BEGIN

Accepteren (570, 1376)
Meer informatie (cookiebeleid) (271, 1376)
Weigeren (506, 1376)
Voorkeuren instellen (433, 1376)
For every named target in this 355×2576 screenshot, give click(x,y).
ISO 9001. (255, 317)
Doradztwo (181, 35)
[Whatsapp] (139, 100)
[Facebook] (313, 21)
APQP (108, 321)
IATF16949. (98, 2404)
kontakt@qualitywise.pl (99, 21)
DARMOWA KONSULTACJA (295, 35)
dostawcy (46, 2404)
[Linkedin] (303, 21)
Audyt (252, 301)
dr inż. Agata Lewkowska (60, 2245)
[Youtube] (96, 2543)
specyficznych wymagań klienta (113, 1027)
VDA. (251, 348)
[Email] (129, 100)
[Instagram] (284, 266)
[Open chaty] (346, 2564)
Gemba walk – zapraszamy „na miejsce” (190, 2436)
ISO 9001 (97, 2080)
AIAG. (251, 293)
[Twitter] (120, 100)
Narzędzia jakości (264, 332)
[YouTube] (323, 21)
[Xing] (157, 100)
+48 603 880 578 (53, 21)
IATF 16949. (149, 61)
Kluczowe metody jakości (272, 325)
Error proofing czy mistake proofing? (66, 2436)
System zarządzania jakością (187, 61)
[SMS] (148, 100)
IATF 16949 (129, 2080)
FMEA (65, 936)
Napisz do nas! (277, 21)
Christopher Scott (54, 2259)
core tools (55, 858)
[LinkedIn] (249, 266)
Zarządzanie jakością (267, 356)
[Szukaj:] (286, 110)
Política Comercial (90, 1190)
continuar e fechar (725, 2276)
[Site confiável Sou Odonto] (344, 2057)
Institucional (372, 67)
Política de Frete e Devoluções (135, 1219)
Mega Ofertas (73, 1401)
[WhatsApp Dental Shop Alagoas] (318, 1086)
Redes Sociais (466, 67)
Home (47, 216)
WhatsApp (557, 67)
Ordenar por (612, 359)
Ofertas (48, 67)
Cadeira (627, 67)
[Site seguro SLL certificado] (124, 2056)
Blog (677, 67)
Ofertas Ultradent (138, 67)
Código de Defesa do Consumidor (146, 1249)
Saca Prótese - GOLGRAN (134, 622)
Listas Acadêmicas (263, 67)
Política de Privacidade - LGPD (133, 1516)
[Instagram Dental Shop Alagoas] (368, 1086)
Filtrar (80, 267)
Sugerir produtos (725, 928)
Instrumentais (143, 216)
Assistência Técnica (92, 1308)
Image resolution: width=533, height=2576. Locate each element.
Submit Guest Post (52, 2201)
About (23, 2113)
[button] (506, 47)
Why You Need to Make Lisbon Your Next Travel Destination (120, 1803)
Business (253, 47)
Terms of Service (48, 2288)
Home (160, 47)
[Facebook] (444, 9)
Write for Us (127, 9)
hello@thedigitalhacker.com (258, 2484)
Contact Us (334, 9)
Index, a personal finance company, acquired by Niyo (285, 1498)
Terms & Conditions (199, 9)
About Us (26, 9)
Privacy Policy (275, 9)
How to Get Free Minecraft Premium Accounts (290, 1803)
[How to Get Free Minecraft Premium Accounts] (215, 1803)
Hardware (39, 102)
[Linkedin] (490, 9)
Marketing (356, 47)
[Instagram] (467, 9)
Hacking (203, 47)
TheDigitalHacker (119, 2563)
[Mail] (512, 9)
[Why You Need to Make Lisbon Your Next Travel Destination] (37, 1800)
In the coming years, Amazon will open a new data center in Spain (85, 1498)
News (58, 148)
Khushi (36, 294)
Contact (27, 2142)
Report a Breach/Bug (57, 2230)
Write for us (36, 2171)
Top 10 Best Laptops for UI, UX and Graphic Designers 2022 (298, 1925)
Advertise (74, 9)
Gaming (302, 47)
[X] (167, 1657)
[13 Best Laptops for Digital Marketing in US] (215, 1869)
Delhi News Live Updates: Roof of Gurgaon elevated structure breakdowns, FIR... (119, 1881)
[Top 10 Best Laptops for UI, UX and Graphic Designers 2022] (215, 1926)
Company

END

Once the line containing "[Xing] (157, 100)" has been retyped, stop. Begin at the first line of the material and reproduce every line up to it exactly.

• _Exercise answer_
Accepteren (570, 1376)
Meer informatie (cookiebeleid) (271, 1376)
Weigeren (506, 1376)
Voorkeuren instellen (433, 1376)
For every named target in this 355×2576 screenshot, give click(x,y).
ISO 9001. (255, 317)
Doradztwo (181, 35)
[Whatsapp] (139, 100)
[Facebook] (313, 21)
APQP (108, 321)
IATF16949. (98, 2404)
kontakt@qualitywise.pl (99, 21)
DARMOWA KONSULTACJA (295, 35)
dostawcy (46, 2404)
[Linkedin] (303, 21)
Audyt (252, 301)
dr inż. Agata Lewkowska (60, 2245)
[Youtube] (96, 2543)
specyficznych wymagań klienta (113, 1027)
VDA. (251, 348)
[Email] (129, 100)
[Instagram] (284, 266)
[Open chaty] (346, 2564)
Gemba walk – zapraszamy „na miejsce” (190, 2436)
ISO 9001 (97, 2080)
AIAG. (251, 293)
[Twitter] (120, 100)
Narzędzia jakości (264, 332)
[YouTube] (323, 21)
[Xing] (157, 100)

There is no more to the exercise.